Once you reach the line containing "Call Almaz Ali at +7 (701) 225-04-82" in the entries below, write out that line and each one after it down to the line containing "Given: Click the", exactly and with nothing added.

Information shown.

******************************

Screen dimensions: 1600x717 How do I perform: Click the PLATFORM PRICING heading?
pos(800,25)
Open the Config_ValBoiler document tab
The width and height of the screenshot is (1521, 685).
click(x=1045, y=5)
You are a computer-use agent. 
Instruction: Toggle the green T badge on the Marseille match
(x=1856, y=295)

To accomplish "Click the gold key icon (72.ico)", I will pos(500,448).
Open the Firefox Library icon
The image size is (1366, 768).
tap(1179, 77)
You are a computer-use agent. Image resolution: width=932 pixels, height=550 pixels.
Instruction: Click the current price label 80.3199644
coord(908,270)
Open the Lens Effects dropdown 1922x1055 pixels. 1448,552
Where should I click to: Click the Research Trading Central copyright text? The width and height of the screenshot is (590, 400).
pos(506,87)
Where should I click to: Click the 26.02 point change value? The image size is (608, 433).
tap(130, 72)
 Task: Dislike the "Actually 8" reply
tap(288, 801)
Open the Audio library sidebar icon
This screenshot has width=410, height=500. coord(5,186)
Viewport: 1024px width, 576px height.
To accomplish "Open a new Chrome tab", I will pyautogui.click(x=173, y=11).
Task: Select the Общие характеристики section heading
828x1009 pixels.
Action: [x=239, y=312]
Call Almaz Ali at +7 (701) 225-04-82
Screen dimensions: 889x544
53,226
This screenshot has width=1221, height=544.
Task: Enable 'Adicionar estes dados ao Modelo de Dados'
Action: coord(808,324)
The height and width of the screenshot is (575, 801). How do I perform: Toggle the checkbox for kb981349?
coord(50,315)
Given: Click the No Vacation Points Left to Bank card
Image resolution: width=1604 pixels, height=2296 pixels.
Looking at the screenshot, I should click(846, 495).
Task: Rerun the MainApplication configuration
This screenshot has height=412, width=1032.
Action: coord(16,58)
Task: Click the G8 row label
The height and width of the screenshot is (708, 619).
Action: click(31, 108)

******************************

Exercise result.
Call Almaz Ali at +7 (701) 225-04-82
Screen dimensions: 889x544
53,226
This screenshot has width=1221, height=544.
Task: Enable 'Adicionar estes dados ao Modelo de Dados'
Action: coord(808,324)
The height and width of the screenshot is (575, 801). How do I perform: Toggle the checkbox for kb981349?
coord(50,315)
Given: Click the No Vacation Points Left to Bank card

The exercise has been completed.